This paper introduces novel deep dynamical models designed to represent continuous-time sequences. Our approach employs a neural emission model to generate each data point in the time series through a non-linear transformation of a latent state vector. The evolution of these latent states is implicitly defined by a neural ordinary differential equation (ODE), with the initial state drawn from an informative prior distribution parameterized by an Energy-based model (EBM). This framework is extended to disentangle dynamic states from underlying static factors of variation, represented as time-invariant variables in the latent space. We train the model using maximum likelihood estimation with Markov chain Monte Carlo (MCMC) in an end-to-end manner. Experimental results on oscillating systems, videos and real-world state sequences (MuJoCo) demonstrate that our model with the learnable energy-based prior outperforms existing counterparts, and can generalize to new dynamic parameterization, enabling long-horizon predictions.
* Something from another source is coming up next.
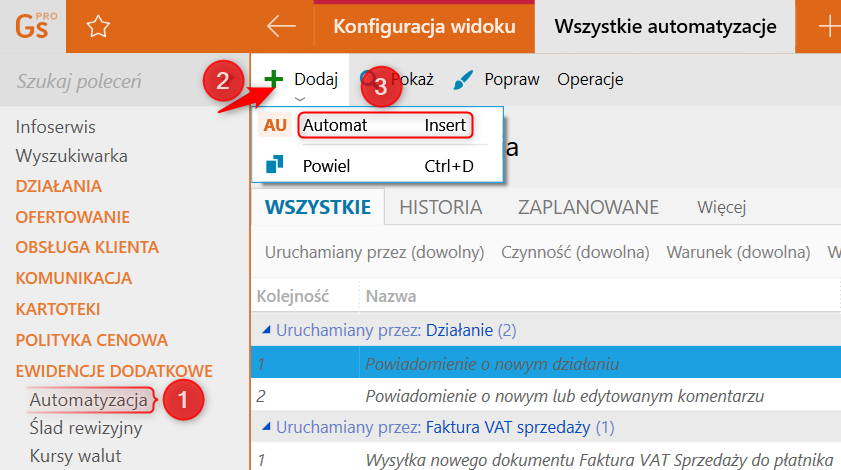The width and height of the screenshot is (841, 470).
Task: Open new tab with plus icon
Action: coord(829,27)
翻译：本文提出了一种新颖的深度动态模型，旨在表示连续时间序列。我们的方法采用神经发射模型，通过对隐状态向量进行非线性变换来生成时间序列中的每个数据点。这些隐状态的演化由神经常微分方程（ODE）隐式定义，其初始状态则从由能量模型（EBM）参数化的信息性先验分布中采样。该框架进一步扩展，以将动态状态与潜在的静态变异因子解耦，后者在隐空间中表示为时不变变量。我们采用马尔可夫链蒙特卡洛（MCMC）方法，通过端到端的最大似然估计来训练模型。在振荡系统、视频以及真实世界状态序列（MuJoCo）上的实验结果表明，我们具有可学习能量先验的模型优于现有同类模型，并且能够泛化到新的动态参数化设置，从而实现长时程预测。